((
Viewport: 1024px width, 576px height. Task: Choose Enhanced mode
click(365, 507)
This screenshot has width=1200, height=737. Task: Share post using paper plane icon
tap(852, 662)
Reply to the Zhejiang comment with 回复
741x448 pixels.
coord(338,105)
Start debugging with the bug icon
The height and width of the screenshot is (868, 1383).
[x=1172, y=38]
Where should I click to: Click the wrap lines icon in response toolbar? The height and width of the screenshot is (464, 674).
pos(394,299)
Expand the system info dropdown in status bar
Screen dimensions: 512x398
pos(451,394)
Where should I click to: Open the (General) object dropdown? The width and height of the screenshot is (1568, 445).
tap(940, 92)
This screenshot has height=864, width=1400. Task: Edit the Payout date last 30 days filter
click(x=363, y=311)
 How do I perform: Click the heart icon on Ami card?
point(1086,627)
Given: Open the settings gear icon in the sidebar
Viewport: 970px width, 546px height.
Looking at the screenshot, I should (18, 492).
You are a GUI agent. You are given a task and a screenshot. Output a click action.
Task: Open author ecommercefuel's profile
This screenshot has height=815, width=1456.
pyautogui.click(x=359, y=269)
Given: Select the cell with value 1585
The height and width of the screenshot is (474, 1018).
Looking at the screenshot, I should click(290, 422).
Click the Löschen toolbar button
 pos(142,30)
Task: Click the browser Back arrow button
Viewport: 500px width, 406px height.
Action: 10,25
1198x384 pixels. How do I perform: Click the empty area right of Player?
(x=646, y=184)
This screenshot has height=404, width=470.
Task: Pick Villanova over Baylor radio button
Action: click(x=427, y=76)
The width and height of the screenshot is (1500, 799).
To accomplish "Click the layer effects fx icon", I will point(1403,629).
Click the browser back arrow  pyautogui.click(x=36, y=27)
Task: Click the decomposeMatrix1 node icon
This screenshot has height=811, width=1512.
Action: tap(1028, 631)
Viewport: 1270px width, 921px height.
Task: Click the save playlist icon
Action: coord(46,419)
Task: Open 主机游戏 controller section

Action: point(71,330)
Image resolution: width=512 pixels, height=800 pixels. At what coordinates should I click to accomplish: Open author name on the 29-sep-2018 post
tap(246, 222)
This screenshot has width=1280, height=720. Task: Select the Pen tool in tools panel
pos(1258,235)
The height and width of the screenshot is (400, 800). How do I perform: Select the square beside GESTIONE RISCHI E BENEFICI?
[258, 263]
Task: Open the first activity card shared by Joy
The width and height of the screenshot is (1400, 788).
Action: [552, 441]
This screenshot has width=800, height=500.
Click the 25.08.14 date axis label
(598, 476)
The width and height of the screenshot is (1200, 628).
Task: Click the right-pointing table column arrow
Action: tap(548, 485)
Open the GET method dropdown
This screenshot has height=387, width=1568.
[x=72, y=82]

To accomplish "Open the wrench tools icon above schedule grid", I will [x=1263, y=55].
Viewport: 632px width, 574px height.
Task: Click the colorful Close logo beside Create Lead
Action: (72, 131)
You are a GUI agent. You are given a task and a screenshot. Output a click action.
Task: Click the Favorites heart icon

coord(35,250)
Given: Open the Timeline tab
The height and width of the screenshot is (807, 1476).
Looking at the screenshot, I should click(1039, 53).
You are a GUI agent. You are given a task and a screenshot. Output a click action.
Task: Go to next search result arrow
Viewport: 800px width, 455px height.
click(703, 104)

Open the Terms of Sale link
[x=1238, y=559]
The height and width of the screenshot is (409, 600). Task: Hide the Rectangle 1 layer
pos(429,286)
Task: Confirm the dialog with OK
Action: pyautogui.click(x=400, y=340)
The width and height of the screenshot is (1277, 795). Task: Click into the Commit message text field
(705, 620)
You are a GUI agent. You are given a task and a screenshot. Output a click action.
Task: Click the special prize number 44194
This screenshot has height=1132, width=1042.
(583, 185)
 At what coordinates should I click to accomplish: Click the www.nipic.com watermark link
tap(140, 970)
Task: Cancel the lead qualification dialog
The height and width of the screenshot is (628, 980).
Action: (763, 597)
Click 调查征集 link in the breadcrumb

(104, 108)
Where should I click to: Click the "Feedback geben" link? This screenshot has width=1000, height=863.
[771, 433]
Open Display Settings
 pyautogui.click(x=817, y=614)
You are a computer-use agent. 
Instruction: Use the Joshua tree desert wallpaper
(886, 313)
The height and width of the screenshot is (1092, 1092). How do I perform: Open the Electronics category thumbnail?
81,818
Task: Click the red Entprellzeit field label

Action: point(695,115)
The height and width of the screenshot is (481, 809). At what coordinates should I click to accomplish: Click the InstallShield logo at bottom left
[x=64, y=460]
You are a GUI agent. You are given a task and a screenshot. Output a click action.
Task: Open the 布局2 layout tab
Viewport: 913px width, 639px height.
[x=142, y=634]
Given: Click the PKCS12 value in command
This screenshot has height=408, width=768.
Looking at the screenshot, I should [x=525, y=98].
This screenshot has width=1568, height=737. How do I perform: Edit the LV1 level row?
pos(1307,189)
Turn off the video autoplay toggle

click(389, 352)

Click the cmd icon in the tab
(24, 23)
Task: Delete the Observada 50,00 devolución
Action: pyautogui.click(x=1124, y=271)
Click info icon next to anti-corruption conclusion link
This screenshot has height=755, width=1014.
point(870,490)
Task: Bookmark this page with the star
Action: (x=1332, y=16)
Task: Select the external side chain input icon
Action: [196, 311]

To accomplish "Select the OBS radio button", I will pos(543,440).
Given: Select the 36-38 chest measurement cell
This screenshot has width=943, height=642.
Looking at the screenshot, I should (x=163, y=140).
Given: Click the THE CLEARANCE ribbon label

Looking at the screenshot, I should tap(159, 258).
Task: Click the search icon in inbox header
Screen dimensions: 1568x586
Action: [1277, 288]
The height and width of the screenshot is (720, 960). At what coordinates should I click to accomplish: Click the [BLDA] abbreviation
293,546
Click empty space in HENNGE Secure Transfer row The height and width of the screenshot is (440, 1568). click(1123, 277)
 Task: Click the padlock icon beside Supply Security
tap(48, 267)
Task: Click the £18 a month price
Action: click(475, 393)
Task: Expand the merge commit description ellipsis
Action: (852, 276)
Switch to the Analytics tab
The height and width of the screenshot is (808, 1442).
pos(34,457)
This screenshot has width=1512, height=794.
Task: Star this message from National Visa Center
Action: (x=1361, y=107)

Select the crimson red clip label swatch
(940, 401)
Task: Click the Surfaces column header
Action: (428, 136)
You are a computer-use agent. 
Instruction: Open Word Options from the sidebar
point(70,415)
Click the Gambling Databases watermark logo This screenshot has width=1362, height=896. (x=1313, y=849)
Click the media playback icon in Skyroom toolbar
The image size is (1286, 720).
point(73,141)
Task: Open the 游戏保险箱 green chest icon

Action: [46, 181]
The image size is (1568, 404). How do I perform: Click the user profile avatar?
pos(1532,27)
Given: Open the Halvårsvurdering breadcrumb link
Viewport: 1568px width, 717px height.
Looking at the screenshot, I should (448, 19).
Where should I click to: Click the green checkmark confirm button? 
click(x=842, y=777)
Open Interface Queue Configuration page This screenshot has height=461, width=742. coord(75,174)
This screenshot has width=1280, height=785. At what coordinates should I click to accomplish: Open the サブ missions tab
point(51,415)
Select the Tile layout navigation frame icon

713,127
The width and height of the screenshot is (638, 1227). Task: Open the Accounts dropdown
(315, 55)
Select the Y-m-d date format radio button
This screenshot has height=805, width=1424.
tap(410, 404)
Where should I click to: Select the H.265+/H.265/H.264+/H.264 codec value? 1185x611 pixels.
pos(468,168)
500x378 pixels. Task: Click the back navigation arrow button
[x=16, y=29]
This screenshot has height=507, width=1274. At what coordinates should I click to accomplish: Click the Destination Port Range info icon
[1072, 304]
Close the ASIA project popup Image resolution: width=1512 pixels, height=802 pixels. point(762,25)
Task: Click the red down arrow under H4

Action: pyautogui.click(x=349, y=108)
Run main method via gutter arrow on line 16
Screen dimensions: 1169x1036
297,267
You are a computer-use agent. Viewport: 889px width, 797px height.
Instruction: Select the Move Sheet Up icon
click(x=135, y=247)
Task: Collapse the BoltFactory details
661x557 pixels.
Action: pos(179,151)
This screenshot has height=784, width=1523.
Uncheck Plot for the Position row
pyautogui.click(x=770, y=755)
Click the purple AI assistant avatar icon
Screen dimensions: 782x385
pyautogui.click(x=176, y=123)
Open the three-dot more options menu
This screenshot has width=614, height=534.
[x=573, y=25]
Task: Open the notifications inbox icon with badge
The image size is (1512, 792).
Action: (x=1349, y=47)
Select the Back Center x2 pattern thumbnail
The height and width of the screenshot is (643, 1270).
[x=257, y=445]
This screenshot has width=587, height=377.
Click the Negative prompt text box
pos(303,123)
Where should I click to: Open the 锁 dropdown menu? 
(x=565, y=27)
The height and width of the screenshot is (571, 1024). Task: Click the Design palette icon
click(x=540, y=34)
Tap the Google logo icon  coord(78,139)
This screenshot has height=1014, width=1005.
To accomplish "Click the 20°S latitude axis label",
))
-- Problem details --
Search the data above and return each line in which "cell" occurs.

-- Result for this exercise --
Given: Select the cell with value 1585
Given: Select the 36-38 chest measurement cell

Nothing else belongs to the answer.